--- Start of PASSAGE SHOWN ---

UNITED STATES
SECURITIES AND EXCHANGE COMMISSION
Washington, D.C. 20549
FORM 6-K
Report of Foreign Private Issuer
Pursuant to Rule 13a-16 or 15d-16
under the Securities Exchange Act of 1934
For the month of June 2021
Commission File Number: 001-38376
Central Puerto S.A.
(Exact name of registrant as specified in its charter)
Port Central S.A.
(Translation of registrant’s name into English)
Avenida Thomas Edison 2701
C1104BAB Buenos Aires
Republic of Argentina
+54 (11) 4317-5000
(Address of principal executive offices)
Indicate by check mark whether the registrant files or will file annual reports under cover Form 20-F or Form 40-F.
Form 20-F ☒ Form 40-F ☐
Indicate by check mark if the registrant is submitting the Form 6-K in paper as permitted by Regulation S-T Rule 101(b)(1):
Yes ☐ No ☒
Indicate by check mark if the registrant is submitting the Form 6-K in paper as permitted by Regulation S-T Rule 101(b)(7):
Yes ☐ No ☒
City of Buenos Aires, June 16, 2021
BOLSAS Y MERCADOS ARGENTINOS S.A. (“BYMA”)
Sarmiento 299
City of Buenos Aires
COMISIÓN NACIONAL DE VALORES
25 de Mayo 175
City of Buenos Aires
MERCADO ABIERTO ELECTRÓNICO S.A.
San Martín 344
City of Buenos Aires
Ref.: Central Puerto S.A. – Partial payment and refinancing of debt under the terms of Communication “A” 7106 of the BCRA, modified by Communication “A” 7230 of the BCRA.

--- End of PASSAGE SHOWN ---
--- Start of DATA SHOWN ---

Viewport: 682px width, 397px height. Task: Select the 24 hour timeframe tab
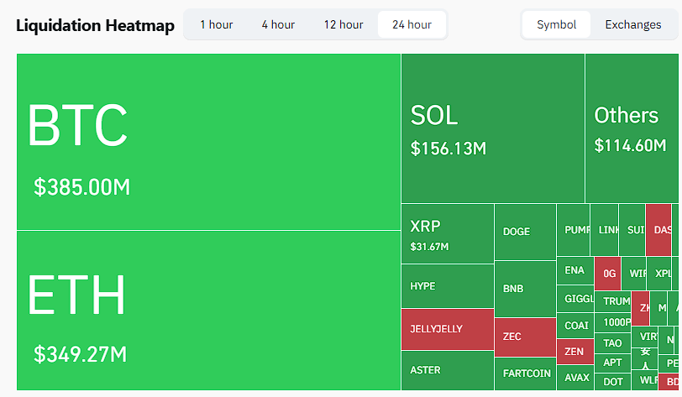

--- End of DATA SHOWN ---

» **GIVEN EXERCISE A**:
Answer these questions using the Central Puerto filing:
(i) What Commission File Number does it give?
(ii) What English translation of the registrant's name does it show?
(iii) What street address is listed for Mercado Abierto Electrónico S.A.?
» **GIVEN EXERCISE B**: Reproduce the part of the Central Puerto filing between "(Translation of registrant’s" and "or Form 40-F.", inclusive, word for word.
The lines are separate material with no link to the Central Puerto filing.

» **RESPONSE A**:
(i) 001-38376
(ii) Port Central S.A.
(iii) San Martín 344

» **RESPONSE B**:
(Translation of registrant’s name into English)
Avenida Thomas Edison 2701
C1104BAB Buenos Aires
Republic of Argentina
+54 (11) 4317-5000
(Address of principal executive offices)
Indicate by check mark whether the registrant files or will file annual reports under cover Form 20-F or Form 40-F.